Reliance Industries posted its highest-ever quarterly profit in Q1 FY26. Net profit rose 76.5% year-on-year to ₹30,783 crore. Yet, the stock declined by nearly 3% after the results were announced. Here’s why the market reacted cautiously.
A Closer look into the Reliance Industries number
Reliance earned ₹8,924 crore from selling shares of listed companies, mainly Asian Paints. This pushed up its overall profit for the quarter. Without this one-time income, profit would have grown by around 25%.
Company posted EBIDTA of ₹58,024 crore, which is 35.7% growth on a year-on-year basis. Excluding this one-off gain, EBDITA would have increased by only 15%.
Jefferies said that consolidated EBITDA was 3% lower than its estimate. It also said that the Oil to Chemicals and Retail businesses fell short of expectations by 5% and 4%.
Segment Performance: Growth, But With Some Gaps
Jio Platforms posted strong growth. Revenue was ₹41,054 crore, up 18.8% year-on-year. EBITDA rose 23.9% to ₹18,135 crore, with margins improving to 51.8%. The subscriber base reached 498 million. Jio now has over 200 million 5G users and 20 million home broadband connections.
Reliance Retail grew steadily. Revenue rose 11.3% to ₹84,171 crore. EBITDA increased 12.7% to ₹6,381 crore. The company added 388 new stores, taking the total to 19,592. However, growth in electronics was lower due to early rains. Store expansion was also slightly behind expectations.
Oil to Chemicals faced some pressure. Revenue dropped 1.5% year-on-year to ₹1.55 lakh crore. EBITDA rose 10.8% to ₹14,511 crore. Margins improved, but volumes were lower due to shutdowns and weaker crude prices.
Oil & Gas revenue fell 1.2% to ₹6,103 crore. EBITDA declined 4.1% to ₹4,996 crore. KGD6 gas output fell, while CBM production improved. Higher maintenance costs also impacted margins.
JioStar Media performed well. Revenue was ₹11,222 crore and EBITDA stood at ₹1,017 crore. The IPL 2025 season helped boost viewership. JioHotstar crossed 460 million monthly active users. The final match set new viewership records on both TV and digital.
Why Did the Stock Fall?
- The profit included a large one-time gain from the sale of Asian Paints shares.
- EBITDA and segment performance were slightly below analyst estimates.
- Oil to Chemicals revenue declined, and growth was mainly margin-led.
- Retail sales in some categories, such as electronics, were soft.
- Overall revenue growth was 6%, the lowest in the last nine quarters (excluding one-offs).
- The stock had already moved up before results, so some investors booked profits.

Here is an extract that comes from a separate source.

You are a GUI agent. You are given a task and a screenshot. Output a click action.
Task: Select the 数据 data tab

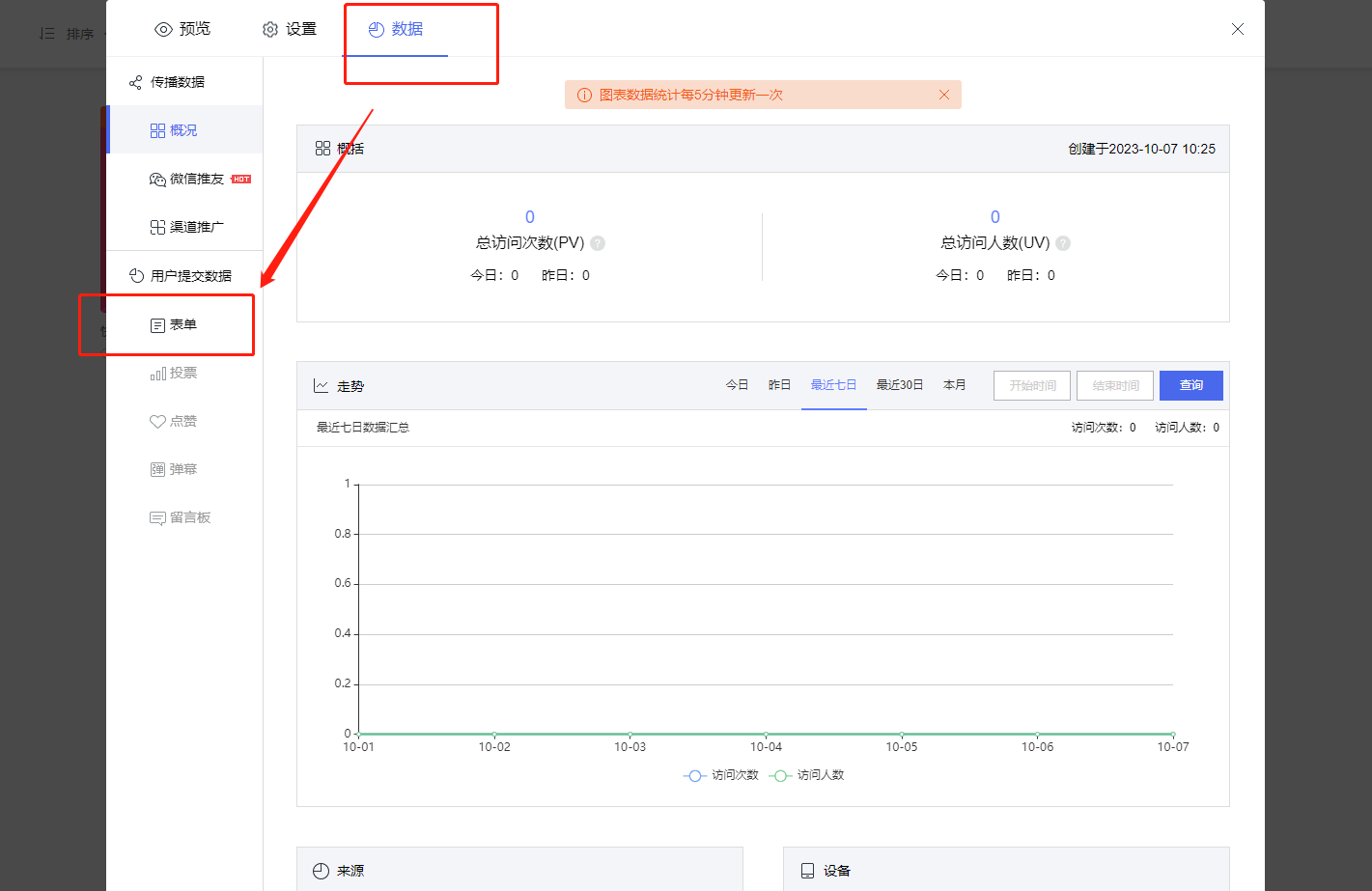coord(396,29)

Macquarie said Reliance’s share price could see a short-term pause after these results. HDFC Securities’ Devarsh Vakil said the company’s performance was affected by lower margins in Oil to Chemicals and reduced crude processing. Emkay said retail and Jio are likely to accelerate, and the new energy ecosystem is expected to operationalise in four to six quarters fully.
Key Takeaways and Outlook
- Reliance reported record profit, but much of it came from a one-time gain. The core profit and EBITDA were strong, but not as high as the headline numbers suggested. This is why the stock did not react positively.
- The main businesses continued to grow. But Oil to Chemicals and Retail fell slightly short of what the market expected. Jio performed well, but that was already known and priced in.
- Revenue growth was slower than usual. Some parts of the business, like electronics in Retail, faced seasonal impact. Oil to Chemicals saw lower volumes due to planned shutdowns.
- The market is now looking at how much of this growth is repeatable. Investors want to see stronger core numbers in the next few quarters.
- Still, the company remains on track. Jio is expanding its user base and services. Retail is adding new stores and products. The new energy business is expected to start contributing soon. Analysts continue to see good long-term potential.